WRITTEN PROBLEM:
Please copy the entries below, changing every "screenshot" to "capture" and leaving everything else as it is.

(Dataset excerpt)
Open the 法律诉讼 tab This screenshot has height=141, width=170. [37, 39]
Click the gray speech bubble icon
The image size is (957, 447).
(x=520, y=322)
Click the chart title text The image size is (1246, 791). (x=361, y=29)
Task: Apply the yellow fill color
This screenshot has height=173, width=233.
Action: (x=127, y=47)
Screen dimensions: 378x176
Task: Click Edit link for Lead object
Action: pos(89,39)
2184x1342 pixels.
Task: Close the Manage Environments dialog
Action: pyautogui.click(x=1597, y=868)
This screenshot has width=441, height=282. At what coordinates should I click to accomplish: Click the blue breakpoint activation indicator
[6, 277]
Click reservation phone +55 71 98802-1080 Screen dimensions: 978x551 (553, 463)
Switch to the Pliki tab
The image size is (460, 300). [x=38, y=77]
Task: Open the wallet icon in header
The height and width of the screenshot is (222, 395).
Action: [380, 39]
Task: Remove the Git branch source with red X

EXERCISE RESPONSE:
Open the 法律诉讼 tab This capture has height=141, width=170. [37, 39]
Click the gray speech bubble icon
The image size is (957, 447).
(x=520, y=322)
Click the chart title text The image size is (1246, 791). (x=361, y=29)
Task: Apply the yellow fill color
This capture has height=173, width=233.
Action: (x=127, y=47)
Screen dimensions: 378x176
Task: Click Edit link for Lead object
Action: pos(89,39)
2184x1342 pixels.
Task: Close the Manage Environments dialog
Action: pyautogui.click(x=1597, y=868)
This capture has width=441, height=282. At what coordinates should I click to accomplish: Click the blue breakpoint activation indicator
[6, 277]
Click reservation phone +55 71 98802-1080 Screen dimensions: 978x551 (553, 463)
Switch to the Pliki tab
The image size is (460, 300). [x=38, y=77]
Task: Open the wallet icon in header
The height and width of the capture is (222, 395).
Action: [380, 39]
Task: Remove the Git branch source with red X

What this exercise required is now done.